Tasks to perform
A: According to the biography of Koyapalli Kelappan, which Lok Sabha seat was he elected to Parliament from in 1952?
B: Transcribe everything in the Kelappan biography from "Kelappan studied in" down to "of the people.".

Document passage
────────────────────────────────────────
Koyapalli Kelappan (Aged 82) born on August 24, 1889, was an Indian politician, independence activist, educationist, and journalist. He was the lead figure of the Indian National Congress in Kerala during the Indian independence movement and was popularly known as “Kerala Gandhi”. After Indian independence, he held various seats in Gandhian organizations. He was the founding member and president of the Nair Service Society and also founded the Kerala Kshetra Samrakshana Samiti (Temple Protection Movement).

Kelappan studied in Calicut and Madras, graduating from the University of Madras before starting his career as a teacher at St. Berchmans High School in Changanassery. He fought relentlessly against untouchability and caste-based discrimination, becoming the earliest person in Kerala, along with K. Kumar, to remove the suffix to his name that implied caste-status. He was called “Kerala Gandhi” for his labour in achieving social reforms and equality for all sections of the people.

Kelappan was a major influence on the Vaikom Satyagraha movement and later led the Guruvayur Satyagraha in 1932. During Gandhi’s visit to Travancore to commemorate the Temple Entry Proclamation, he seconded the most critical resolution reestablishing faith in Gandhiji’s leadership and the forward steps to be taken in conformity with the Gandhian approach to translate the spirit of the move for social equality.

After independence, he left the Congress Party and joined the Kisan Mazdoor Praja Party. He was elected to Parliament from the Ponnani Lok Sabha seat in 1952. At the end of his term, he left active politics and became a Sarvodaya worker and was actively associated with the Bhoodan Movement in Kerala.

Kelappan helped start Mathrubhoomi and was its editor for a number of years. He worked for the unification of Kerala into a new linguistic state and was the president of many Gandhian organizations in Kerala. Towards the end of his life, Kelappan was involved in opposition against communal-based politics in his state, including the “Tali Temple Movement”. He passed away on October 7, 1971.
────────────────────────────────────────
Some records
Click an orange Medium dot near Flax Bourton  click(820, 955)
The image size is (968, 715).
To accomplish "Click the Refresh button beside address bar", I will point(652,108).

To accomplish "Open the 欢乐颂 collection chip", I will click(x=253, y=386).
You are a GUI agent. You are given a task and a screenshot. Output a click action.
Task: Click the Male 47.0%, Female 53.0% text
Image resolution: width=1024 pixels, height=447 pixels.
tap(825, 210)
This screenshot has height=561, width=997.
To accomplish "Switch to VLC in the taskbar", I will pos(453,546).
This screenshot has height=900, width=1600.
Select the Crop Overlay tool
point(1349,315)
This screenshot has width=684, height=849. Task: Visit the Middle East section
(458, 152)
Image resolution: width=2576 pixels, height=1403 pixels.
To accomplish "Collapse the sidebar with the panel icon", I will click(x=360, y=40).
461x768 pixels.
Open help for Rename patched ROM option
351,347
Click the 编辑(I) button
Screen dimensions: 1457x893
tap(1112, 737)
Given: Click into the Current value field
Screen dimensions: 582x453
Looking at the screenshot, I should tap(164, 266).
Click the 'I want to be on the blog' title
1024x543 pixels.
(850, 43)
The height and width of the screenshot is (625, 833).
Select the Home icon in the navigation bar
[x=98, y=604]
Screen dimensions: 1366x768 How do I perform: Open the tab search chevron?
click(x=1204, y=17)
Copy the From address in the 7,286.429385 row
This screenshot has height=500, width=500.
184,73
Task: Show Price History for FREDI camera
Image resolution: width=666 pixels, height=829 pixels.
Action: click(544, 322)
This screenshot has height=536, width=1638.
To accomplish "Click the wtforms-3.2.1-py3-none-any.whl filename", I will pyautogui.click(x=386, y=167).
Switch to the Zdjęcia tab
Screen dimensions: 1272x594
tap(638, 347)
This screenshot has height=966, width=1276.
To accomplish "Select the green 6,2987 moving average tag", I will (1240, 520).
────────────────────────────────────────
Problem solutions
A: The Ponnani Lok Sabha seat.

B:
Kelappan studied in Calicut and Madras, graduating from the University of Madras before starting his career as a teacher at St. Berchmans High School in Changanassery. He fought relentlessly against untouchability and caste-based discrimination, becoming the earliest person in Kerala, along with K. Kumar, to remove the suffix to his name that implied caste-status. He was called “Kerala Gandhi” for his labour in achieving social reforms and equality for all sections of the people.